Since OpenAI commercially launched ChatGPT on Nov. 30, 2022, shares of semiconductor company Nvidia have soared by more than 900%. As of closing bell on July 16, Nvidia boasted a market capitalization of $4.2 trillion -- making it the most valuable company in the world.
While these trends suggest Nvidia is perhaps the most dominant force in the artificial intelligence (AI) landscape, the company has a number of strategic relationships that have helped contribute to its growth.
Let's explore some of the companies Nvidia has partnered with and analyze why these relationships are important. From there, I'll detail one particular Nvidia-backed data center stock that I think growth investors should keep an eye on right now.
According to Nvidia's latest 13F filing, the company has investments in the following businesses:
Both CoreWeave and Nebius are major players in the data center infrastructure market. While I think each of these stocks are deserving of attention, I see Nebius as an under-the-radar bargain right now.
Image source: Getty Images.
Nebius had an interesting path to relevancy in the AI realm. The company listed on the Nasdaq Stock Market in late 2024 following a spin-off from Russian internet conglomerate Yandex. Subsequently, Nebius raised $700 million through a private placement with Nvidia being one of the participants.
Similar to CoreWeave, Nebius can be thought of as a neocloud. Through various data centers located across Europe and the U.S., companies have the ability to access Nvidia's GPUs through a cloud-based infrastructure services platform. While the company's infrastructure-as-a-service competes with CoreWeave and Oracle, I see plenty of room for multiple winners.
Just this year alone, cloud hyperscalers Microsoft, Alphabet, and Amazon are expected to spend roughly $260 billion on capital expenditures (capex) -- much of which will be allocated toward AI data centers and additional chip access.
Moreover, Meta Platforms recently invested $14.3 billion into data labeling start-up Scale AI. In addition, the social media and metaverse behemoth has been on a hiring blitz -- poaching top researchers from OpenAI and other competing platforms to help create the Meta Superintelligence Labs (MSL) operation.
These investments underscore the idea that AI's largest developers are building sophisticated ecosystems in need of high-performance compute power and tightly integrated infrastructure services.
I see the tidal wave of capex investment from hyperscalers as a bullish secular tailwind for Nebius and the neocloud environment.
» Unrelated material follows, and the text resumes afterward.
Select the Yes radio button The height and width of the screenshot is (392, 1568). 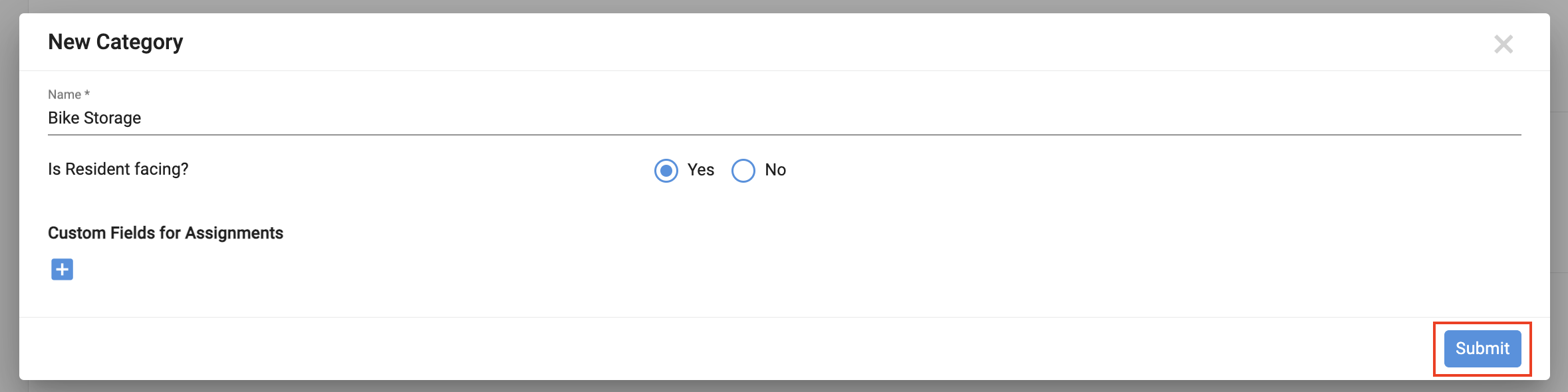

As of the end of the first quarter, Nebius' AI infrastructure business was operating at an annual recurring revenue (ARR) run rate of $249 million. While this was good for 684% growth year over year, management is guiding for an ARR run rate between $750 million and $1 billion by the end of the year. To me, this forecast suggests that Nebius is well positioned to take advantage of rising infrastructure spend throughout the second half of the year as Nvidia continues rolling out its Blackwell architecture.
Just recently, equity research analyst Alexander Duval of Goldman Sachs placed a price target of $68 on Nebius -- implying 28% upside from prices as of closing bell on July 16. Andrew Beale of Arete Research is even more bullish, as his $84 price forecast implies that Nebius is trading for nearly a 60% discount.
CRWV data by YCharts
While Nebius stock's 139% share price appreciation might suggest the stock is overbought, I wouldn't turn my back on the company just yet. CoreWeave went public earlier this year and has been one of the AI infrastructure market's biggest storylines ever since. Moreover, Oracle's success in infrastructure services also adds a layer of credibility to the broader neocloud opportunity and helps underscore the need for these businesses as demand for chip access continues to surge.
In my eyes, Nebius -- which is far smaller than CoreWeave and Oracle -- has mostly gotten caught up in macro-driven momentum. With that said, considering the company's financial growth explored above, I'd make the case that its current valuation is less rooted in speculation and finally experiencing a long-overdue correction.
I see Nebius as a bargain right now compared to its peers and think the stock could carry significant upside, as the analysts on Wall Street suggest. To me, Nebius is a no-brainer opportunity and could swiftly emerge as a disruptive force across the cloud infrastructure and AI data center markets.